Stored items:
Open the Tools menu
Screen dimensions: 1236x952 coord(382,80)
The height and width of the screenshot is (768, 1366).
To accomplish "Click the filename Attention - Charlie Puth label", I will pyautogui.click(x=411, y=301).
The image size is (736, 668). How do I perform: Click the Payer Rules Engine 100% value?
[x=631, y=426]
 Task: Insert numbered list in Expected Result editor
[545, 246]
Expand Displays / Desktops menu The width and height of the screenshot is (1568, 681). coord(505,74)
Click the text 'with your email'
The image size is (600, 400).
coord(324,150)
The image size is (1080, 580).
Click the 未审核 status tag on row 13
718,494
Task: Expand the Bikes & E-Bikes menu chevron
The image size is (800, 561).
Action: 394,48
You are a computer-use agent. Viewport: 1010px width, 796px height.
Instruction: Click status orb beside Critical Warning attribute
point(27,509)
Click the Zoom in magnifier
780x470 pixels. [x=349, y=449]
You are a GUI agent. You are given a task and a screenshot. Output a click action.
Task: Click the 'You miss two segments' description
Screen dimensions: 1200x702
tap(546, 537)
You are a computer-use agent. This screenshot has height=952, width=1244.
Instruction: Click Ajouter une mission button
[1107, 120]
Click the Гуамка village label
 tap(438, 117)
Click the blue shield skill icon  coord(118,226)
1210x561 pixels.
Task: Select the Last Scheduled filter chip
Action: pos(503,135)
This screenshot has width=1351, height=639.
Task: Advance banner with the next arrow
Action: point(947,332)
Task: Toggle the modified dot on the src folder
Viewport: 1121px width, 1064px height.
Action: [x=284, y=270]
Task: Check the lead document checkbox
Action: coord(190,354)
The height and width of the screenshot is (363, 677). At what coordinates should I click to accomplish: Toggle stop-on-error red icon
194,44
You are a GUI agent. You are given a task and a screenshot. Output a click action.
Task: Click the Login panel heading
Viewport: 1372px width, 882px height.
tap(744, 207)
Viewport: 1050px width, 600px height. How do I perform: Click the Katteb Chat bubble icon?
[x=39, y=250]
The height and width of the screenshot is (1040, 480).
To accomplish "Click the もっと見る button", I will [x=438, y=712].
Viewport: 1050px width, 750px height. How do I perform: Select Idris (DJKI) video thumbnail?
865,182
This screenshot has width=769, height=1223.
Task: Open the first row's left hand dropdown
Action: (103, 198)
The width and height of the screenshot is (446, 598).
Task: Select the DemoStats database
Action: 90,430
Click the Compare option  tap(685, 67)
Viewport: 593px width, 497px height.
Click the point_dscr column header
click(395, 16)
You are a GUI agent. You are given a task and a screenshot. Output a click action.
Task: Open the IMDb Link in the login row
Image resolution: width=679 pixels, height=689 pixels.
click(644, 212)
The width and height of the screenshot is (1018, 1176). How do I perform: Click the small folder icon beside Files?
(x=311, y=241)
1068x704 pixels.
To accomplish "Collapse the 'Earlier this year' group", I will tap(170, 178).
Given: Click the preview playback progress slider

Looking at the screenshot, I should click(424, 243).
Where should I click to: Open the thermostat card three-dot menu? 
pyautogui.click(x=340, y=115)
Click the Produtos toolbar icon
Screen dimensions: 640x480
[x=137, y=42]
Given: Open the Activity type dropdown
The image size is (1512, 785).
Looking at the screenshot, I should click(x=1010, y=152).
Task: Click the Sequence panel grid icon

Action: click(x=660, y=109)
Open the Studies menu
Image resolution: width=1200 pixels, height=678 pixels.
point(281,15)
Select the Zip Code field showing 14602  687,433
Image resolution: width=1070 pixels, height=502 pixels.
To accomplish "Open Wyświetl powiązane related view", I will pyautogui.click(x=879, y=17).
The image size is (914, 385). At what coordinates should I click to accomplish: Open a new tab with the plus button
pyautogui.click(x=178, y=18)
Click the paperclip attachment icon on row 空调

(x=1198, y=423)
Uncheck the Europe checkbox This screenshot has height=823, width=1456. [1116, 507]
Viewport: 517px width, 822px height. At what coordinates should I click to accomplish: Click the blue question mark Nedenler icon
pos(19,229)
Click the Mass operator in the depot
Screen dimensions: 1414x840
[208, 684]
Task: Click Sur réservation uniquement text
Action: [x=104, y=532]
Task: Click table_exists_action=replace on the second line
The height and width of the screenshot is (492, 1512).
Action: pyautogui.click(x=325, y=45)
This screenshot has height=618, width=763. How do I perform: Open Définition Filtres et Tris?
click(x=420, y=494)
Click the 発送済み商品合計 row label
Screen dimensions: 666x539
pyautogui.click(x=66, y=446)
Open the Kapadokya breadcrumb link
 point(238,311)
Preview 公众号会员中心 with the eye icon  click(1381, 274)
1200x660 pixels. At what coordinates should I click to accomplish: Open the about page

ACTIVITY:
Collect every line with the string "Expand" from the records, and copy each.

RESULT:
Expand Displays / Desktops menu The width and height of the screenshot is (1568, 681). coord(505,74)
Task: Expand the Bikes & E-Bikes menu chevron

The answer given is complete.